Passage:
┌──

Not Black specifically but a racial Other. It's about assimilation duuuuuuuh. It's no more contrived than seeing Aladdin as being about race or drag queens in The Little Mermaid.

[–]Chamoflage 0 points1 point ago

So, absurdly contrived, then.

[–]sonja_newcombe 1 point2 points ago

It's FANTASY. As in "not in the least bit like reality and not now or ever meant to be". It's not intended to be taken as some kind of guide on how to live your life, but a pleasant distraction from the shit that is real life.

They're all adaptations of old fairy tales, all made into feel-good movies for kids when they were never, ever meant for children. The Little Mermaid actually has a depressing and sanguine ending, not the happy-happy, joy-joy that Disney turned it into.

I really wish people would stop making out like it's supposed to be some bastion of equality and reality.

[–]TheBrohemian 1 point2 points ago

We had a discussion on this topic last week in psychology of gender.

My perspective: Disney's writers are drawing on personal experiences to giver personality to their characters.

Imagine twenty five to thirty years before each of these movies was made (when the writers would have been children). What was the role of women then? What are the roles of females in their newer movies?

[–]089786[S] 0 points1 point ago

this is really interesting and had never occurred to me before!

[–]truthjusticeca 0 points1 point ago

I think you 'get it'. Lion King is alright

[–][deleted] 1 point2 points ago

My only issue with Disney is the portrayal of love. How "the one" exists and how love lasts forever. How women are all about feelings and never doing anything wrong when it comes to hurting the guy emotionally.

[–]rebelcanuck -1 points0 points ago

Honestly, they're just children's cartoons. They're simplified and formulaic. I don't think young children can grasp 3-dimensional characters, so they get archetypes, with the same storyline every time.

[–]wagesj45 0 points1 point ago

Those are all false summations. I could just as easily point out the pros of each movie in how they inspire courage in the face of adversity, self reliance, teamwork, friendship, etc.

└──

Provided records:

┌──

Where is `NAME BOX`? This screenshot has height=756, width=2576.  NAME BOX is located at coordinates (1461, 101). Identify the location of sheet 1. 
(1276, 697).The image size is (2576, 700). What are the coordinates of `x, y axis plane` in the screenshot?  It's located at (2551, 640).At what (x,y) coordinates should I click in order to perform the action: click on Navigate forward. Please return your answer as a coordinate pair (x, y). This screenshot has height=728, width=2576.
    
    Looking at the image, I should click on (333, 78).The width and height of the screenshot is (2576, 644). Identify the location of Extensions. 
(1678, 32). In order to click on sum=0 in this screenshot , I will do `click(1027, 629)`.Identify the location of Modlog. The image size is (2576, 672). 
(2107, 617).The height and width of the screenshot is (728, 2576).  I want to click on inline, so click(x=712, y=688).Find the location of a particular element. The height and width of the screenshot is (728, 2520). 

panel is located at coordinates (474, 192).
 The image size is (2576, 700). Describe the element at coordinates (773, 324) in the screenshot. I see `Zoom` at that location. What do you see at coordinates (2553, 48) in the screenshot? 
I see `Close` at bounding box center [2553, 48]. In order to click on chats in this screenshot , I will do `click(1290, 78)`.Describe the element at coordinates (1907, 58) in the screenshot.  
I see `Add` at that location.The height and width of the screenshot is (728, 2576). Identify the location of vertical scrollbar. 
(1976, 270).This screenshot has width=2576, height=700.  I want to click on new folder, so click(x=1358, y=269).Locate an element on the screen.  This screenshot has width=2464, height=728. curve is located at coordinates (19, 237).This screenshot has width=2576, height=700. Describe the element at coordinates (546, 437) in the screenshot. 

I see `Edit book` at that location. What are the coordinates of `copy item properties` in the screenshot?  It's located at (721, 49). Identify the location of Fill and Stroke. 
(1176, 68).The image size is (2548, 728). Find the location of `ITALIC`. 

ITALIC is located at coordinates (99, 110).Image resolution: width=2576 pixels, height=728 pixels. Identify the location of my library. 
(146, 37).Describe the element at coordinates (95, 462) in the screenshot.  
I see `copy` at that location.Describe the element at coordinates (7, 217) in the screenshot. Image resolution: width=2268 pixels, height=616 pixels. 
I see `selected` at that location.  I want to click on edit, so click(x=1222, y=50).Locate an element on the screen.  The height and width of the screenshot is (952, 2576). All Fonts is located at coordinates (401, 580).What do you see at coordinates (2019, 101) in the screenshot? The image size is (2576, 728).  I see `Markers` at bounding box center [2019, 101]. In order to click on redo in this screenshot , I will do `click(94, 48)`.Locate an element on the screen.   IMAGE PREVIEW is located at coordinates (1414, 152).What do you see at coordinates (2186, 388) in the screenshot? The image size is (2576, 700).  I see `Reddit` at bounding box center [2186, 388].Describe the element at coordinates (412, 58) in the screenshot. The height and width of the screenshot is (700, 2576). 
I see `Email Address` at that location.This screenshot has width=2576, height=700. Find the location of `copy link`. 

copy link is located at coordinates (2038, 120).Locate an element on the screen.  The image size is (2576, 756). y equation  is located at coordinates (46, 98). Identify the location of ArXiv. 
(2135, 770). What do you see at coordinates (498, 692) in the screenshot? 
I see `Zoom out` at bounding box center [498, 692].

└──

Please answer these about the Disney discussion above:
1. What does the commenter who writes "It's FANTASY" say the films are all adaptations of?
2. In which class was the topic discussed last week?
3. What is the only issue with Disney named by the commenter who writes "My only issue with Disney"?

1. Old fairy tales.
2. Psychology of gender.
3. The portrayal of love.